• [AIM OF THE EXERCISE]:
Draw out every line with the word "progress" from the listing below.
========================================================================
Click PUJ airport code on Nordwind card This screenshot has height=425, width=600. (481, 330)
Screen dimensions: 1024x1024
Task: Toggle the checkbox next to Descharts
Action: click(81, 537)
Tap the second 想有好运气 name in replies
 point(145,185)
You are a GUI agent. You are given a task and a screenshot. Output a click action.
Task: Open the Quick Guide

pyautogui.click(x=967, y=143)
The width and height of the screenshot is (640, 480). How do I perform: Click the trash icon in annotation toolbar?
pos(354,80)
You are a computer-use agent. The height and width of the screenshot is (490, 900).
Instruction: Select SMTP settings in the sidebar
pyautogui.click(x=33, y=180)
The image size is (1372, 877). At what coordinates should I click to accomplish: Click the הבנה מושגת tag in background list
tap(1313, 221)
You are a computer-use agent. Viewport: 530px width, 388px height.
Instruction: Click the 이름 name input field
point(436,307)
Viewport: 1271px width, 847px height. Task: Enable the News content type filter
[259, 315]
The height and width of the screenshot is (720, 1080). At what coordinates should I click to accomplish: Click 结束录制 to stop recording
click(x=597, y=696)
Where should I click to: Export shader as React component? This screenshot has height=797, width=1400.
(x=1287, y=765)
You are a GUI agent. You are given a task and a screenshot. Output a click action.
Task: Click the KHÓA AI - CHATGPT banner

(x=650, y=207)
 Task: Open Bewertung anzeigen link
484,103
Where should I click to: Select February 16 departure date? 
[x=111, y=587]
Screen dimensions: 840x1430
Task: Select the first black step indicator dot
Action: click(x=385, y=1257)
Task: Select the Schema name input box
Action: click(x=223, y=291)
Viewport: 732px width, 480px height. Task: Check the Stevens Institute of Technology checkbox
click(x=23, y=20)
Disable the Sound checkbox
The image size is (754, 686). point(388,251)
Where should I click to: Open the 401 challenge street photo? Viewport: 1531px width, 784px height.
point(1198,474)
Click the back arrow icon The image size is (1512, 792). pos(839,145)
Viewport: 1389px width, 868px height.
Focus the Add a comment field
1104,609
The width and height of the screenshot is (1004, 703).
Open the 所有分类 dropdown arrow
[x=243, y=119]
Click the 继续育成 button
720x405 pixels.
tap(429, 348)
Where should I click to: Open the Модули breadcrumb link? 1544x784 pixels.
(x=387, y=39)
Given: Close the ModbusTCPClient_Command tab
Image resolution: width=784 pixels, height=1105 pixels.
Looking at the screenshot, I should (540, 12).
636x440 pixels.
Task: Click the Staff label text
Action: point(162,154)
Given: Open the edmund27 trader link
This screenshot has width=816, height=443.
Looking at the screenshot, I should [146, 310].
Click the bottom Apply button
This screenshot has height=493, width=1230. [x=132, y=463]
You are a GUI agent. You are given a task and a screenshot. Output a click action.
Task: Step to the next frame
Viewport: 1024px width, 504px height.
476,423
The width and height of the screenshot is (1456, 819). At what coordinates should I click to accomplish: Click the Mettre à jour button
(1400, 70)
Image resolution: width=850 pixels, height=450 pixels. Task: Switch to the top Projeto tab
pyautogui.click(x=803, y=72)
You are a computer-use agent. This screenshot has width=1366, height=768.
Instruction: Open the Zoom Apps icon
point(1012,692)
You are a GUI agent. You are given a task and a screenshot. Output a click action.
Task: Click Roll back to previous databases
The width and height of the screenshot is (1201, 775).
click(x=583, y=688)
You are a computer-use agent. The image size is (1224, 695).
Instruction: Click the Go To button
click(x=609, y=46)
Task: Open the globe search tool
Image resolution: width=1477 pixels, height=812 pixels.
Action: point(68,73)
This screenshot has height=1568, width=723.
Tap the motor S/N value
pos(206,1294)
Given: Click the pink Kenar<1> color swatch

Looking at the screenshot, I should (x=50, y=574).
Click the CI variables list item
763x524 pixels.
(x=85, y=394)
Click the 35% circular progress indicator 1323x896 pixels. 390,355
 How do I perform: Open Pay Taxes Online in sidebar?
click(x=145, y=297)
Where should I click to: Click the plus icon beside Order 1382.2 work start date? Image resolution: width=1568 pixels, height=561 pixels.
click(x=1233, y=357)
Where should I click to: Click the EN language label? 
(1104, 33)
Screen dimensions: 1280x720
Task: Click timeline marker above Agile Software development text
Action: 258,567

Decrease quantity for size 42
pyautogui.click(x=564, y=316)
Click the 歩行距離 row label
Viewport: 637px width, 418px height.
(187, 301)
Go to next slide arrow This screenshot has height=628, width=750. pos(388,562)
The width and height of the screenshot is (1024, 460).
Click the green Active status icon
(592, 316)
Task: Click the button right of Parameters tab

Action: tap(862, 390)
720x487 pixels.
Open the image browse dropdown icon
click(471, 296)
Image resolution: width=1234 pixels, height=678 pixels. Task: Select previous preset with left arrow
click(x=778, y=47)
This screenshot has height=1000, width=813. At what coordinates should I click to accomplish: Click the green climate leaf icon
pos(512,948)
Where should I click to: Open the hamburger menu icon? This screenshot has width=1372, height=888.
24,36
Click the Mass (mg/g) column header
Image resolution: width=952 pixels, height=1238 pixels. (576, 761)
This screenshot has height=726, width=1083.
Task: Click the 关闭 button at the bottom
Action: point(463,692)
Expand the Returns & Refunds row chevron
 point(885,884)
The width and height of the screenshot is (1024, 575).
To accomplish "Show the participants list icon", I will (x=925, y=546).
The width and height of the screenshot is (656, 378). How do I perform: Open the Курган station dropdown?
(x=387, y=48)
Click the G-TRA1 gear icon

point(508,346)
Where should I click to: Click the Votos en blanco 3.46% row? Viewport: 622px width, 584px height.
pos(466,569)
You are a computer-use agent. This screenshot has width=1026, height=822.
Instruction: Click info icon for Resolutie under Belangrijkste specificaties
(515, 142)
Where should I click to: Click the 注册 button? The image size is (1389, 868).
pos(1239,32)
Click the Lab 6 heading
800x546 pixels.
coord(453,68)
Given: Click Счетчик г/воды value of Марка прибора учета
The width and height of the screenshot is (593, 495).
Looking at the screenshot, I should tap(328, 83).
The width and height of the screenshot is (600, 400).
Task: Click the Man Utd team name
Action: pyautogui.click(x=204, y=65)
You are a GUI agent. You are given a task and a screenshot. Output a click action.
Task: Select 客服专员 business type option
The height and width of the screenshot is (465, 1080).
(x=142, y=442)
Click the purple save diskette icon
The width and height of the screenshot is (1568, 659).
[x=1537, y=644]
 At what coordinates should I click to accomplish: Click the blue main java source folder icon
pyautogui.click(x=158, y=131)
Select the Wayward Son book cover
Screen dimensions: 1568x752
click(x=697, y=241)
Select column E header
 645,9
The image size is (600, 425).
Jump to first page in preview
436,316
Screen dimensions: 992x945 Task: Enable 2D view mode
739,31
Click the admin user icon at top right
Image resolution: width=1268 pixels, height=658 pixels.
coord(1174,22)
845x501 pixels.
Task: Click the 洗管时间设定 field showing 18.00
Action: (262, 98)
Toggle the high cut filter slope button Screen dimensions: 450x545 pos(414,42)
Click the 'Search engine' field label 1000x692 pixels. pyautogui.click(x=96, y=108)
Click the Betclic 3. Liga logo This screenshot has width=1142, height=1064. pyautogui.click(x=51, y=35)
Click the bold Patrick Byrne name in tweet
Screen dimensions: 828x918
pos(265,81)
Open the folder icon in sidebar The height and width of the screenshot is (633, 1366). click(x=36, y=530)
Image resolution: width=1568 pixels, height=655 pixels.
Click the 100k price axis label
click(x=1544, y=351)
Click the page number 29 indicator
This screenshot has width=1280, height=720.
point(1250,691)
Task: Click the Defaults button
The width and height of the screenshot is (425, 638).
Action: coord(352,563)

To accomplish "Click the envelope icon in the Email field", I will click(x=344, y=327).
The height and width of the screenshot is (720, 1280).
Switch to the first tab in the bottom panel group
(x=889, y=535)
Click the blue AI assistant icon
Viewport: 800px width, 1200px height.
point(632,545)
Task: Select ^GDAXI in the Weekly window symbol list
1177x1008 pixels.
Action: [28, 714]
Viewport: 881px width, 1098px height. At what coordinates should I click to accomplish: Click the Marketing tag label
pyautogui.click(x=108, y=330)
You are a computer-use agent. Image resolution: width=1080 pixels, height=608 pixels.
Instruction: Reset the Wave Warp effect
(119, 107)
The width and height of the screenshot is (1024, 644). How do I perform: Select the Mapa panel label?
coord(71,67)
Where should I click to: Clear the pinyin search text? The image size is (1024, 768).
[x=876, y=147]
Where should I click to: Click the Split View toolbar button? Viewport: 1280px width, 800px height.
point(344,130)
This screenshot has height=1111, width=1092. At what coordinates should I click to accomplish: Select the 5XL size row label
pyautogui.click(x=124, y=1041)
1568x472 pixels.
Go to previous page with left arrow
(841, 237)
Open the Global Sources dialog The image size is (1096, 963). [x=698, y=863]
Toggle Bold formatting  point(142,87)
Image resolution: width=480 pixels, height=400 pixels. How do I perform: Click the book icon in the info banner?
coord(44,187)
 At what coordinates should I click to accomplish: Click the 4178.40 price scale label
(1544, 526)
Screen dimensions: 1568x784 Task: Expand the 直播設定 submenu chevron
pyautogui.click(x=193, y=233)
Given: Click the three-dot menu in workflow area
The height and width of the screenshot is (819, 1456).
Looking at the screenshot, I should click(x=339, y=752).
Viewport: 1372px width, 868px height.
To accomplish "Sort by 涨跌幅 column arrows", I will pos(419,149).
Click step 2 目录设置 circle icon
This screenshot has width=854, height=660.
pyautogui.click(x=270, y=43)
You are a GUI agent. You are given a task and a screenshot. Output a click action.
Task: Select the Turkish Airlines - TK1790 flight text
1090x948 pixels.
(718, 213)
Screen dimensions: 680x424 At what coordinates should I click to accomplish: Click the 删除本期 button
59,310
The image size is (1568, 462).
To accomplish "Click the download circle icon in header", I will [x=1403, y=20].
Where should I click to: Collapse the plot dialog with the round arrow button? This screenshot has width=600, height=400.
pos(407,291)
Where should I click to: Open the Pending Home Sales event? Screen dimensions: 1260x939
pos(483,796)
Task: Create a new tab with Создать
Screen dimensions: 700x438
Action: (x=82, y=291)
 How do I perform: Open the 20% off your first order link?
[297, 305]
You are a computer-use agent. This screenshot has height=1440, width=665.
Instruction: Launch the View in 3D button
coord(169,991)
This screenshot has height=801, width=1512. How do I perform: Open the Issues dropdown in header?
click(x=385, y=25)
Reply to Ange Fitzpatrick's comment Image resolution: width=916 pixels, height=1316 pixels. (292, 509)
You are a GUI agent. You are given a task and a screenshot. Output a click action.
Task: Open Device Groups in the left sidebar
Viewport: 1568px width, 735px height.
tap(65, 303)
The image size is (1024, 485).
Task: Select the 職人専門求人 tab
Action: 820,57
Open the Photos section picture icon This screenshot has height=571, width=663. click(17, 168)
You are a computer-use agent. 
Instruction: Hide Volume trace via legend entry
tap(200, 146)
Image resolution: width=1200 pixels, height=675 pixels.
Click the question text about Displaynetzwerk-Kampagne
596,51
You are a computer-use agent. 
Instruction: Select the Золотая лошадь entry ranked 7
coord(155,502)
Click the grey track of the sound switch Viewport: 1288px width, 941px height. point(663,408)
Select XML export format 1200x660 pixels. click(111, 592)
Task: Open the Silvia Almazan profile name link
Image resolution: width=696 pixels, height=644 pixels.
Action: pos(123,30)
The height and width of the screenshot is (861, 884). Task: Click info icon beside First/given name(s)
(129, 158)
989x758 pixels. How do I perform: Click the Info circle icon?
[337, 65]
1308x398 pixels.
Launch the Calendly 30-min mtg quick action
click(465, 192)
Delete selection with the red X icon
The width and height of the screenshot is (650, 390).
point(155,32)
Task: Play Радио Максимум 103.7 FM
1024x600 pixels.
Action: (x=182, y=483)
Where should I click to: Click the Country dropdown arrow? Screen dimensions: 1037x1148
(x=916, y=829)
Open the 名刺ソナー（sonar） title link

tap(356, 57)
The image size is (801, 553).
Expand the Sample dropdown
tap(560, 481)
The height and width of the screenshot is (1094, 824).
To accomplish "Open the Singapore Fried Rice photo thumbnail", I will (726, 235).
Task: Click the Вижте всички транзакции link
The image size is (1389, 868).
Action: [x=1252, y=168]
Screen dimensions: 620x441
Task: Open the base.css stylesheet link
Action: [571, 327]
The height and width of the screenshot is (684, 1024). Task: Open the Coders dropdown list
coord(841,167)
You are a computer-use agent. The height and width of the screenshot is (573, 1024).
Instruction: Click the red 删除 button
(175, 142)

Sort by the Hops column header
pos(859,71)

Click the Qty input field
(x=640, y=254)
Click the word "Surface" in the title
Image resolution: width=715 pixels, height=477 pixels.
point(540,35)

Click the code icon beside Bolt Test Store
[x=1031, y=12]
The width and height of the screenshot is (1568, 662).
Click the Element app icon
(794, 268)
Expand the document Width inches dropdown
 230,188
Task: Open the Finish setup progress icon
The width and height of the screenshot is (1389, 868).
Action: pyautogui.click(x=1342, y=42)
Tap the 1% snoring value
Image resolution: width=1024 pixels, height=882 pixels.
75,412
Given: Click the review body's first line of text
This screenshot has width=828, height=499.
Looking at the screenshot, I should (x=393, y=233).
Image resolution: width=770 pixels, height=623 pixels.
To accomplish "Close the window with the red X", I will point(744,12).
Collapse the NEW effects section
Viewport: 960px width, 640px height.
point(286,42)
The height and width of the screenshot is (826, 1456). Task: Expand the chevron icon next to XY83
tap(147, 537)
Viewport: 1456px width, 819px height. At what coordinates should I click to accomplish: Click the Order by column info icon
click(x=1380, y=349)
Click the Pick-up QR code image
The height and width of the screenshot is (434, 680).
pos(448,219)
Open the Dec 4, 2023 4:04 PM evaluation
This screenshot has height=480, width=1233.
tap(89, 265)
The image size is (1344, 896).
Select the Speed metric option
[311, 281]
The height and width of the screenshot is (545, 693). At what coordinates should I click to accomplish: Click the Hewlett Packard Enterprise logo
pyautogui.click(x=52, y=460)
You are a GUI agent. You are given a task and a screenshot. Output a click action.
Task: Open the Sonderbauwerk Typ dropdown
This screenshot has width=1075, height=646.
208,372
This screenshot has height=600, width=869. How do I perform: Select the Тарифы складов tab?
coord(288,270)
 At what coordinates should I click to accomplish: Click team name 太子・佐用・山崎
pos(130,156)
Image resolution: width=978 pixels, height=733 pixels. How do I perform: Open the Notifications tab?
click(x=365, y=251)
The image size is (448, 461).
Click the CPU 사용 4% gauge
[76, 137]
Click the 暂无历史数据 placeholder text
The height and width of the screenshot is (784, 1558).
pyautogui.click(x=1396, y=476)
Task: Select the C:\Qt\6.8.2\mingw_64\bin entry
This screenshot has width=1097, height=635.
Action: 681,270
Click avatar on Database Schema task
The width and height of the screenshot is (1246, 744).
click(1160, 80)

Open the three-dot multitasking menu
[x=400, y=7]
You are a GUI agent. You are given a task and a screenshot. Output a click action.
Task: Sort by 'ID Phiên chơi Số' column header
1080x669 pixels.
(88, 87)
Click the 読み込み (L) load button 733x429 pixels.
========================================================================
• [RESULT OF THE TASK]:
Click the 35% circular progress indicator 1323x896 pixels. 390,355
Task: Open the Finish setup progress icon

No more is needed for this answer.